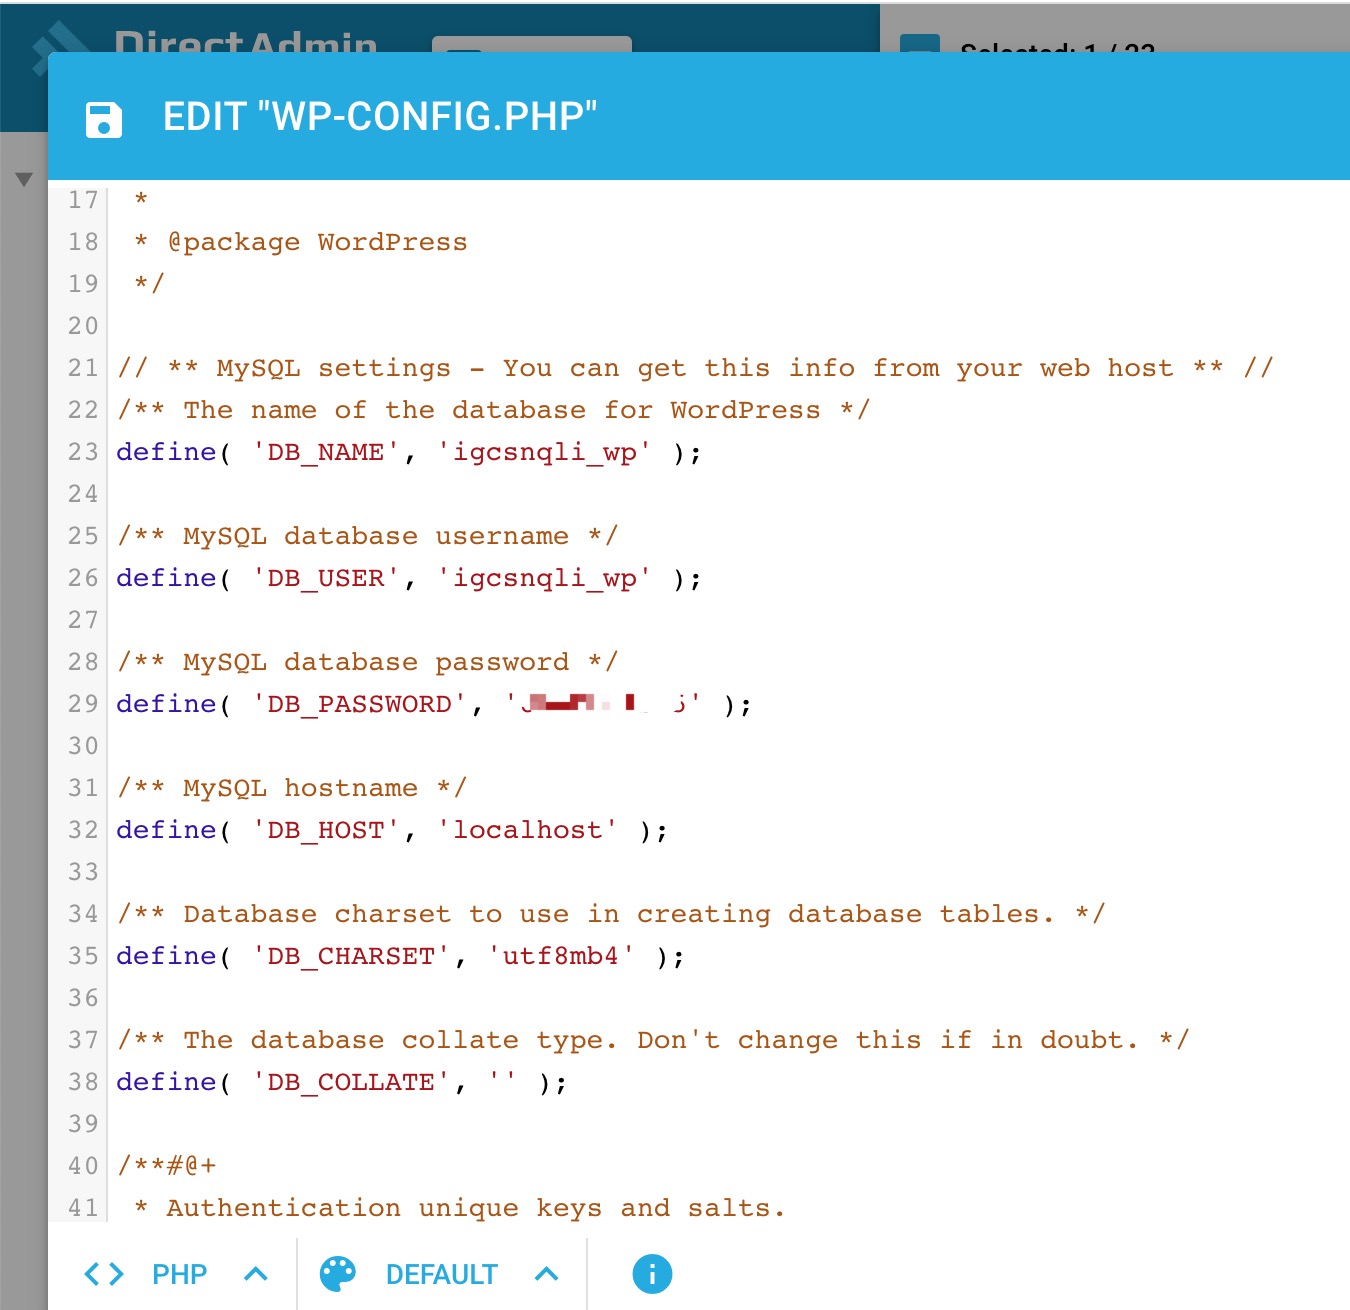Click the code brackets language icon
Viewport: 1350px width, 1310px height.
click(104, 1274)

****

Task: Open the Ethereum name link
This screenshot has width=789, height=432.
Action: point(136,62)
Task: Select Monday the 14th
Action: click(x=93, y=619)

****

Report each line of the data above that contains the word "height", copying those lines in full.

Viewport: 1350px width, 1310px height.
This screenshot has width=789, height=432.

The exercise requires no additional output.